→ Study text
How modelling became a grown-up's game
Meet the older ladies of pre-fall. We’ve racked our brains for a more euphemistic name for them, but then we realised that age, and getting older, isn’t something to tiptoe around. The designers they’re working with certainly aren’t doing so.
For their pre-fall imagery, Roland Mouret and Mary-Kate and Ashley Olsen’s label The Row have chosen to feature something different to the standard model, from the usual 17 to 24 bracket. They’ve cast women in their 30s and beyond for these campaigns. And, to quote One Direction, that’s what makes them beautiful.
‘Fashion is difficult when it comes to aging,’ Roland Mouret explains over the phone. ‘There’s nothing wrong with it, and it’s impossible to avoid. I wanted to celebrate the beauty of maturity and the way you can express that.’
His pre-fall campaign features art collector Tiphaine de Lussy, wife of the artist Dinos Chapman and mother of two, who also worked on the range alongside Mouret. Pre-collections – those which fall in between the catwalk seasons of spring and autumn – make up around 70 per cent of Mouret’s sales. So, while he presents two shows in Paris every year stocked with the sort of younger sylphs you might expect, he also ‘collaborates’ with ‘amazing women’ in between.
"Fashion is difficult when it comes to aging... I wanted to celebrate the beauty of maturity" - Roland Mouret
‘It’s a more personal attitude,’ he says, of working with de Lussy. ‘More intimate, more real. Models will wear anything, but here you have a woman telling you what’s relevant. What will go with what and how she will wear it.’
That sort of insider info isn’t to be sniffed at. Designers are waking up to the spending power of the thirty, forty and fifty-something woman, confident in her appearance and expensive with her tastes. She has the template of Kate Moss, 40 earlier this month, to go on, and the likes of Céline’s Phoebe Philo and Stella McCartney to buy from, designers as stylish in their own choices as they are adept at popularising the sort of chic and practical daywear that they themselves want to wear.
Then there are the adverts - Sam Taylor-Wood, 46, for Net-a-Porter; Bridget Hall, 36, for Prabal Gurung; Kristen McMenamy, 47, pretty much everywhere – the increased catwalk presence of the likes of Naomi, Karen Elson and Stella Tennant, and the street style. We have Carine and Anna, of course, but there’s also Elisa Nalin, Natalie Joos and Lee Radziwill, lesser known age ambassadors (remember, we’re not beating around the bush here) who have risen to prominence as the industry has been thrown open to scrutiny by the internet.

→ Record excerpts
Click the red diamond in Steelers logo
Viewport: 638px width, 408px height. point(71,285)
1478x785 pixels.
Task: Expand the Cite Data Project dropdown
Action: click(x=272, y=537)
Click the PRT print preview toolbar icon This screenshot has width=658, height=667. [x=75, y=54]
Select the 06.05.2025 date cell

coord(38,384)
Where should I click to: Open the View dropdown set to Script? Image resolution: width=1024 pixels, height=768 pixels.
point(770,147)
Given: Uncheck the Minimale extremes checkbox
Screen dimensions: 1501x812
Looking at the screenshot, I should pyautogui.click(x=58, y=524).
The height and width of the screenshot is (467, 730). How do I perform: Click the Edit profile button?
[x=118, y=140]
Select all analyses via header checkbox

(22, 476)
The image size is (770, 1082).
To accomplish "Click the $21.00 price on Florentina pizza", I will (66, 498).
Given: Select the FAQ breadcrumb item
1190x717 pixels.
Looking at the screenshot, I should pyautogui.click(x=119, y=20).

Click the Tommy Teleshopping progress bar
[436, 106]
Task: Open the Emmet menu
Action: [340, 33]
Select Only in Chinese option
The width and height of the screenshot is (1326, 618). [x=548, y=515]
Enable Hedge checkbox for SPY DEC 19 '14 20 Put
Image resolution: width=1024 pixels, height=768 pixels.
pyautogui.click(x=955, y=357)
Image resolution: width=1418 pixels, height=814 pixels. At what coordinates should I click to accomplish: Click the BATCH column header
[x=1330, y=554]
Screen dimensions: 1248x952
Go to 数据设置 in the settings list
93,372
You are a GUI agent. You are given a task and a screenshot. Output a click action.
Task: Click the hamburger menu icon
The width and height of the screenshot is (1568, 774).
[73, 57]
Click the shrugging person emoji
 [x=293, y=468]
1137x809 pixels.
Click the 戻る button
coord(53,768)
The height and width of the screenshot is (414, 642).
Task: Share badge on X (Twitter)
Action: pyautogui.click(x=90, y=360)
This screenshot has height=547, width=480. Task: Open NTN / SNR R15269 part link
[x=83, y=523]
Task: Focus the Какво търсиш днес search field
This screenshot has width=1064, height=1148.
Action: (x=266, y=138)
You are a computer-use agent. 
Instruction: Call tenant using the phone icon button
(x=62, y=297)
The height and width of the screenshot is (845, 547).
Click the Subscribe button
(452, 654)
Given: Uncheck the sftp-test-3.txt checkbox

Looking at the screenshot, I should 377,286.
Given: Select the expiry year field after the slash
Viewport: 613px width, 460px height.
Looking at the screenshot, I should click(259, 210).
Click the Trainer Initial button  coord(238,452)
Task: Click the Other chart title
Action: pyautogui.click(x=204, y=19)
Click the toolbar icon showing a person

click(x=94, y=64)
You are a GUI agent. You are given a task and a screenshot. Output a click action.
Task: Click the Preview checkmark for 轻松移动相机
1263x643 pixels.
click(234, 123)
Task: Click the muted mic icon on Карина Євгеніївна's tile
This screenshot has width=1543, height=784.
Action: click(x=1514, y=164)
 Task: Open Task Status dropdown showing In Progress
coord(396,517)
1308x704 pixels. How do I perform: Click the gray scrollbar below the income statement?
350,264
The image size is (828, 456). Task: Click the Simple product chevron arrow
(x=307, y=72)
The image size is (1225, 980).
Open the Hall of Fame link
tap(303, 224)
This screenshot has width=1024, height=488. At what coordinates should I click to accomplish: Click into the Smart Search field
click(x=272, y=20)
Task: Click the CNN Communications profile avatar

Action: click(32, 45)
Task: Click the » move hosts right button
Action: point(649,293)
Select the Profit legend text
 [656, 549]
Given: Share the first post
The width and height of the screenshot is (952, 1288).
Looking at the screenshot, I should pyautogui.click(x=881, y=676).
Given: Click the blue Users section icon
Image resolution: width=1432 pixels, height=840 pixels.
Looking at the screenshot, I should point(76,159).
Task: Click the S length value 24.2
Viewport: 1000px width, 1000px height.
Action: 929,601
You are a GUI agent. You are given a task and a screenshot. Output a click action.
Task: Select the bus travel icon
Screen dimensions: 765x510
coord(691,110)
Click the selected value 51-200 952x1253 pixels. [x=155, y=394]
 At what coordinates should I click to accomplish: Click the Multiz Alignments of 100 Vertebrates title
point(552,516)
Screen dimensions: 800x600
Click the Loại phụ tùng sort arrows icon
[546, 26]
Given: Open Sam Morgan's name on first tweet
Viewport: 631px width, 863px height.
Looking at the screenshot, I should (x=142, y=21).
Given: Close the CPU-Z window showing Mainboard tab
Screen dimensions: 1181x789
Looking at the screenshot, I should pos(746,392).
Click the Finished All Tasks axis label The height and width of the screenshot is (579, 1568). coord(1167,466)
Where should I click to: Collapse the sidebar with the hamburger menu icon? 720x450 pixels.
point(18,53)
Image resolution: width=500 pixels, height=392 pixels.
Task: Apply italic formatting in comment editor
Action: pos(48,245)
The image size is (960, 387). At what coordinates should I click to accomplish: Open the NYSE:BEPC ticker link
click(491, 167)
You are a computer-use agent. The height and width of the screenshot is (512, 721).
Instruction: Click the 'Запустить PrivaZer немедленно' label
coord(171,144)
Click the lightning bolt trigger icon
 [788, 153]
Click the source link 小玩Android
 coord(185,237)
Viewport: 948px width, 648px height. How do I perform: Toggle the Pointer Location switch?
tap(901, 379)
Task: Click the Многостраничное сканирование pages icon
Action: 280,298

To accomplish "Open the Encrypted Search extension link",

→ Task description
Please set down, word for word, the passage of the article above on older models in fashion campaigns, starting with "Then there are" and going on through "by the internet.".

→ Response to this exercise
Then there are the adverts - Sam Taylor-Wood, 46, for Net-a-Porter; Bridget Hall, 36, for Prabal Gurung; Kristen McMenamy, 47, pretty much everywhere – the increased catwalk presence of the likes of Naomi, Karen Elson and Stella Tennant, and the street style. We have Carine and Anna, of course, but there’s also Elisa Nalin, Natalie Joos and Lee Radziwill, lesser known age ambassadors (remember, we’re not beating around the bush here) who have risen to prominence as the industry has been thrown open to scrutiny by the internet.